▶ **PROBLEM TO SOLVE**:
In the listing below, locate the line that contains "Where should I" and the line that contains "Screen dimensions: 700x450". Restate word for word those two lines and every line between them, and nothing else.

▶ **RECORDS SUPPLIED**:
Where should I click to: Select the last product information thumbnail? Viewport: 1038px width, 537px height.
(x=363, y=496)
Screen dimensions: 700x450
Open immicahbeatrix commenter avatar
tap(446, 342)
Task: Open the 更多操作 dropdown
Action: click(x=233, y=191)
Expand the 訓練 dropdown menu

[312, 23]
--
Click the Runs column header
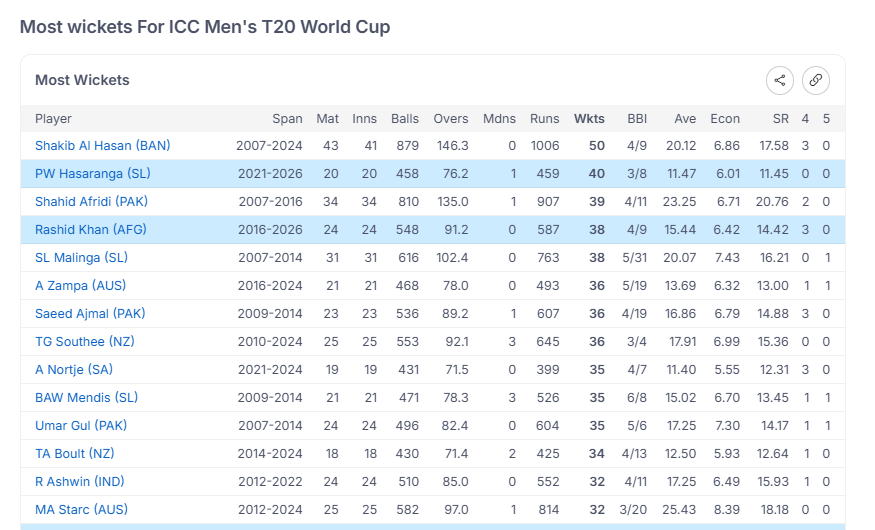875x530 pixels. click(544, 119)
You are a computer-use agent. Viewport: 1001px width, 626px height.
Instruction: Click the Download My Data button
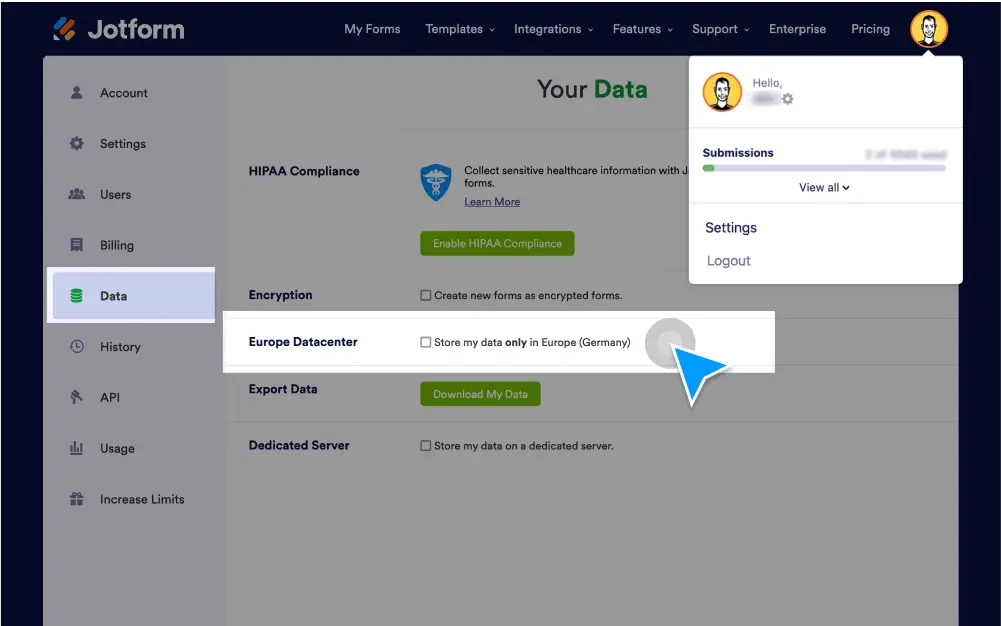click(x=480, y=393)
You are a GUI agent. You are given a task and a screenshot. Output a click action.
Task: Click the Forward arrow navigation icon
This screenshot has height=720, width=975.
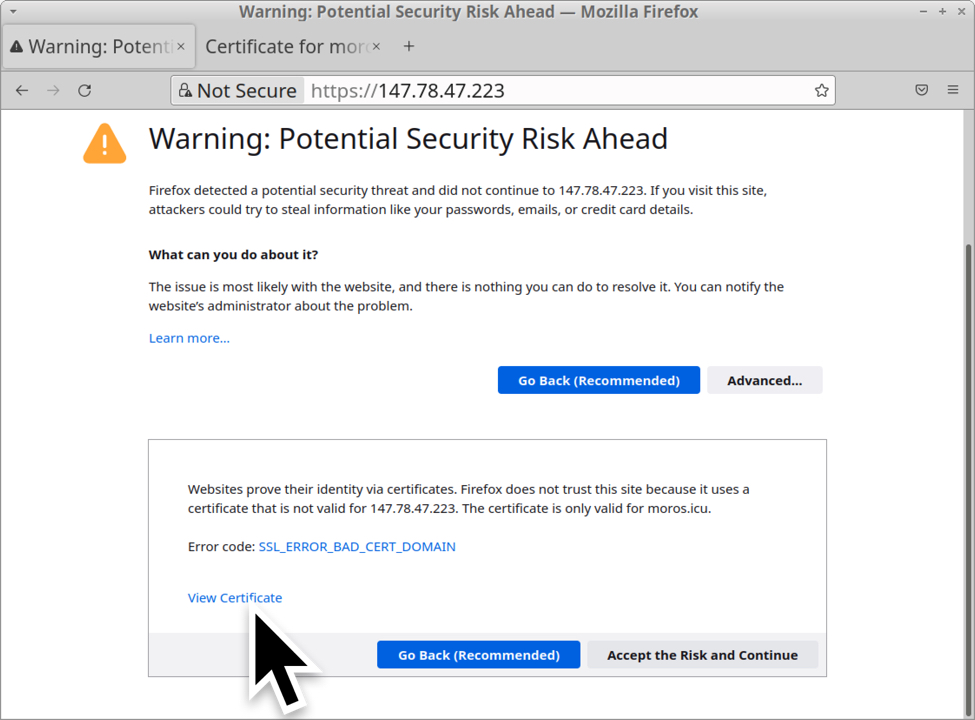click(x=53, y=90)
==
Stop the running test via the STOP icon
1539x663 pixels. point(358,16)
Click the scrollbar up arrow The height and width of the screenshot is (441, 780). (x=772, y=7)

▶ **WRITTEN ANSWER**:
Where should I click to: Select the last product information thumbnail? Viewport: 1038px width, 537px height.
(x=363, y=496)
Screen dimensions: 700x450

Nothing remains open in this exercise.